This summer my roommate started smoking marijuana
on a daily basis. Although she's cut back since then she still does it at least 3-4 times a week. When I mention it
to her, she defends herself saying that it hasn't affected her schoolwork
(which it hasn't). However, I still feel like
she uses the drug to deal with stress and insecurites. When I suggested she see
a

counselor, she never really responded positively
or negatively. A part of me feels like she wants me to help her without her
having to say anything. I'd like to give her a
phone number she can call or make an appointment for her. Is this something I

should do or should I let her do it

Answer:

It is admirable that you care
so much for your roommate, but generally speaking people who are struggling
with addictions do best when they take their own steps. Some become very
good at letting others do all the work, but they still won't give up the
substance. For example, a guy who asks his girlfriend to pay his bail, or
fines, for driving while drunk but who still keeps drinking. Nothing wrong,
however, with giving her a phone number. She could call our center
(745-3159) and make an appointment. Don't call for her; she needs to take
the first step. And it would probably be a good idea for the two of you
to talk about what will happen if the police are ever called to where you
live. I'm not trying to scare you, just raising a possibility if you live
in the residence hall or in an apartment where other people might smell the
smoke. Sometimes roommates can be implicated when illegal drugs are found
on the premises. Maybe she would agree to not smoke where you live.

Notice you say that you think
she wants help without having to ask for it.

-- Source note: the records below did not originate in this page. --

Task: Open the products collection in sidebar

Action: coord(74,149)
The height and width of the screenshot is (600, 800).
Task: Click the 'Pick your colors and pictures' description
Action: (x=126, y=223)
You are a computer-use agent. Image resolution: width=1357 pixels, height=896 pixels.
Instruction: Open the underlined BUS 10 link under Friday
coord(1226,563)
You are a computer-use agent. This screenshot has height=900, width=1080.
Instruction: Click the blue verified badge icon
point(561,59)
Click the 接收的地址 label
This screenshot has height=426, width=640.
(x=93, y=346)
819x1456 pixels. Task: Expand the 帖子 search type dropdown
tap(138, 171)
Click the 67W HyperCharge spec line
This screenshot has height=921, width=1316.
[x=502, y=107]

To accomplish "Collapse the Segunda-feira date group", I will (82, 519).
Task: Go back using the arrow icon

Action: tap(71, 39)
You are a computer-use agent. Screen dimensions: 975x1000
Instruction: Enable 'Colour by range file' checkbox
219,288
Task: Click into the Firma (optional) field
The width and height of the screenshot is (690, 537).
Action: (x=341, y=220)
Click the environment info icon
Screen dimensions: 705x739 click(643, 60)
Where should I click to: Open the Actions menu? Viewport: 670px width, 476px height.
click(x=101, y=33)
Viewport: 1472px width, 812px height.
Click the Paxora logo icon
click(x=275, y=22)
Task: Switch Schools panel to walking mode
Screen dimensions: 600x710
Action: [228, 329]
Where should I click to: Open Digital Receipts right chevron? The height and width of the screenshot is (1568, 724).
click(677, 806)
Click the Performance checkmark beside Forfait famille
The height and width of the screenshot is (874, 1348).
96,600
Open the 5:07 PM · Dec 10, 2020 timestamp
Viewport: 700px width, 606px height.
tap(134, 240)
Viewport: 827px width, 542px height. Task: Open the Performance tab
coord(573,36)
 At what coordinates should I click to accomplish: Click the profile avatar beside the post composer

We all have moments like
that in our lives. It is also immature. The reality of being an
adult is knowing that when you have a problem you get help no matter how
ashamed you may feel. Many college students abuse things (alcohol,
marijuana, food, sex) when they are stressed; once they find a more mature way
to calm themselves down, they often stop abusing.

Question:

I am a junior now and I still haven't decided
on a major. Every time I think I have decided I get afraid that I won't like it enough to so this for the rest of my life. I
have been waisting my time and I don't want to be in college forever. How do I
know what major to pick and how do I know it
will be the right one?

Answer:

Most people have the natural
talent and interest to enjoy a number of occupations. The question may
not be which major to choose, because there may be several majors that you
would enjoy. Our Center provides career counseling, and you can also use
the Career Center to identify occupations that would allow you to use your
interests and skills. Visit either one to find out more about choosing a
major.

Question:

I'm married and my husband's one night stands
are breaking us up. One has called our house atleast once and asked for my husband, when I asked who was calling she
said his girlfriend and then hung up. He's with me all the time, except of course when we're at work but I can account for his
time. 3 months into our marriage we ran on to the other one night stand and he didn't even tell me that she was trying to talk
to him while I was out of the room until a month after it happened. He says
he didn't tell me because he knew I would get up
set and cuss her out. He says he's sorry and that he loves me. Am I being
obsessively jealous? Am I wrong for not putting
my full trust in him? Should I just forget about everything and leave it in the

past?

Answer:

It sounds like you have reasons
to not feel like you can trust your husband, and it sounds like he wants you to
trust him. Marriage counseling might help the two of you find a way to
trust each other. The Counseling and Testing Center does provide couple's
counseling, but you and your husband may need to work with a therapist or
counselor with more experience in marriage and family therapy. There are
counselors and therapists in the community who could help. They are
listed in the Yellow Pages. Give them a call and describe your
situation. They can inform you of what they have to offer. You may
also make an appointment with our Center for a session to see if we can help
your marriage.

Quetion:

I have not attended class within a few days.
I was sick, then we had car trouble the next time class started, then today..I
missed the bus from the South Campus to the collage. Now I know it's too late
for me to talk to her. I'm afraid she wont belive me. What should I do?

Answer:

It is not too late for you to
talk to your instructor. She may not believe you, but it will be hard for
to think you are just an irresponsible student IF you go talk to her now.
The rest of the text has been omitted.